Retype each record below word for word, pictures excluded.

::::::

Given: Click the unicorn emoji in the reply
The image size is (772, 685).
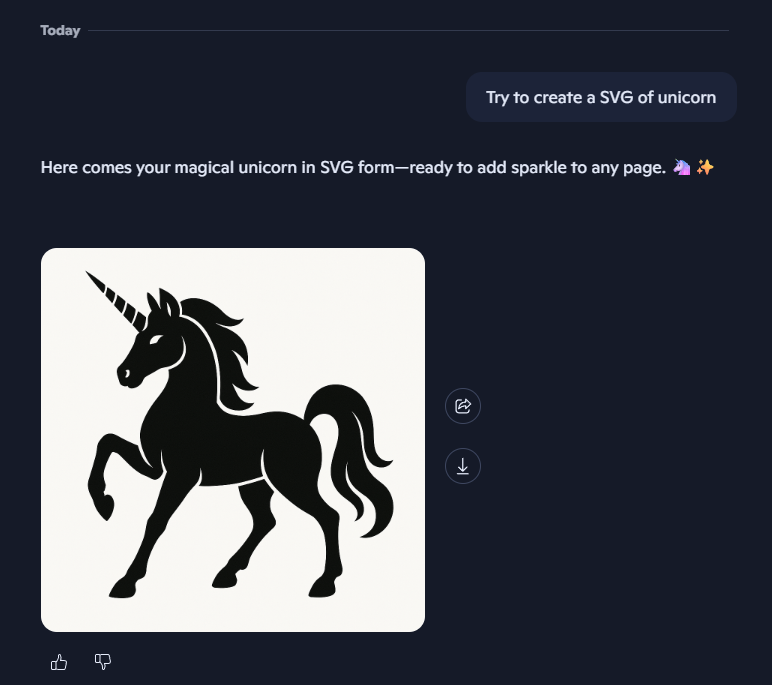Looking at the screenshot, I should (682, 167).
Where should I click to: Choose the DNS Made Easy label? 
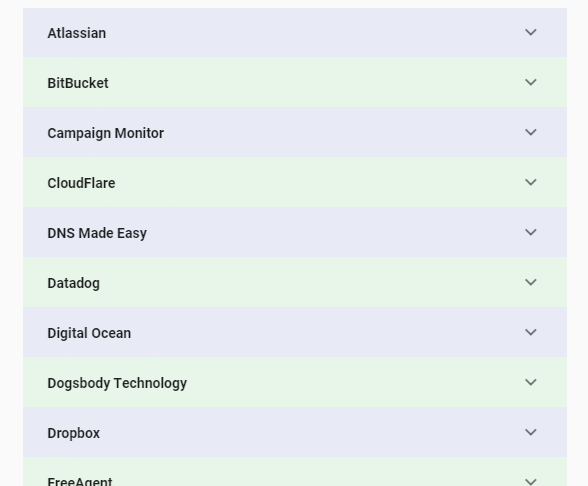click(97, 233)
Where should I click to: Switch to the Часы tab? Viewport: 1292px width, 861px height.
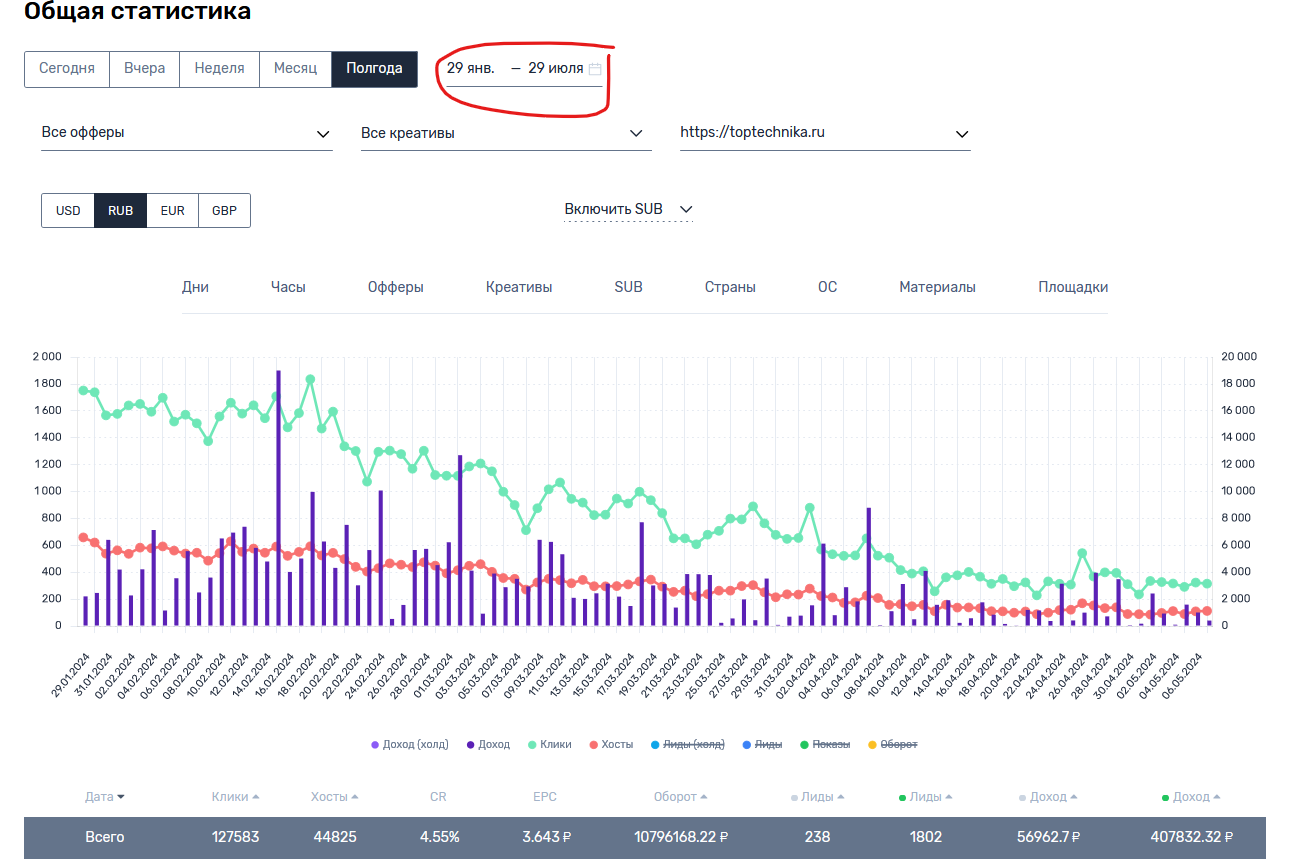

::::::

**SOLUTION TO THIS TASK**:
Given: Click the unicorn emoji in the reply
The image size is (772, 685).
Looking at the screenshot, I should (682, 167).
Where should I click to: Choose the DNS Made Easy label? 
click(97, 233)
Where should I click to: Switch to the Часы tab? Viewport: 1292px width, 861px height.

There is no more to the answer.